Çalışkan insan daima çevresi tarafından sevilir sayılır ve itibar görür. Allah da hiç şüphesiz yanlış yolda gitse, yanlış işler yapsa bile çalışana çalışmasının karşılığını verir ve vereceğini vadedip “İnsan için çalışıp kazandığından başkası yoktur” (Necim, 53/39) buyurarak, çalışmaya teşvik etmiştir.

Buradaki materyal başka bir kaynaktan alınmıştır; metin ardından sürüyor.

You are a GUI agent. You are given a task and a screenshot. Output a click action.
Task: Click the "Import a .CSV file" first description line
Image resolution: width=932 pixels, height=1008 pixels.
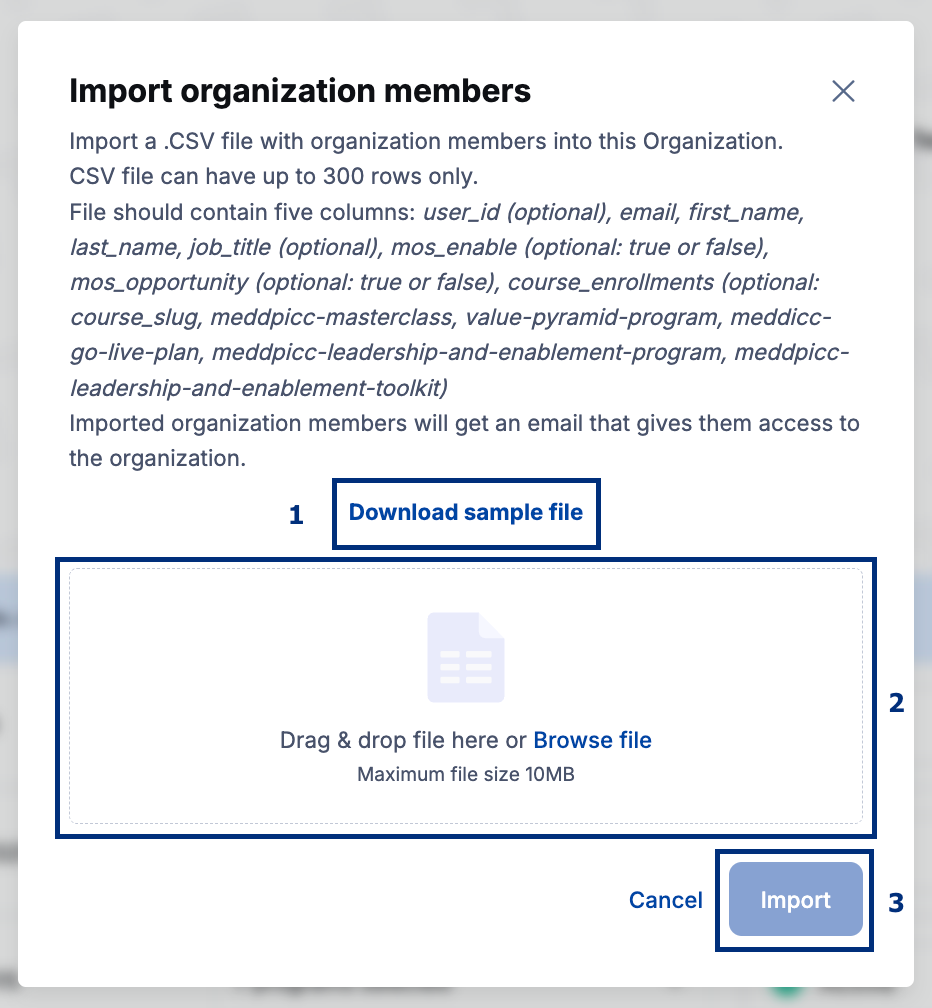pyautogui.click(x=425, y=141)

Bu nedenle, başkalarının sırtından geçinmek, tembel tembel oturup yatmak, iş beğenmeyip çalışmamak, hazır yiyicilik yapmak, tufeyli yaşamak, ne dinin ne de aklı başında bir insanın tasvip edeceği bir şey değildir.
Boş duran yaşlanır
Bu tür kimseler hep başkalarının eline bakar durur. Ya da gayrı meşru yollarla kısa yoldan kazanç elde etme hayalleri kurar durular. Oysa bizim dinimizde çalışmak ve kazanmak öyle kutsal bir yere koyulmuştur ki, Rasülullah; “Çalışıp kazanan habibullah’tır yani Allah’ın sevgilisidir” buyurmuştur. Boş duran insan çabuk yaşlanır, hayattan zevk almaz ve kimseye hayrı olmadığı gibi kendine de hiçbir faydası olmaz. Çalışkan insan her yerde iş bulur, her işi yapar ve her şeyden kendisine bir kazanç yolunu da bulur çıkarır.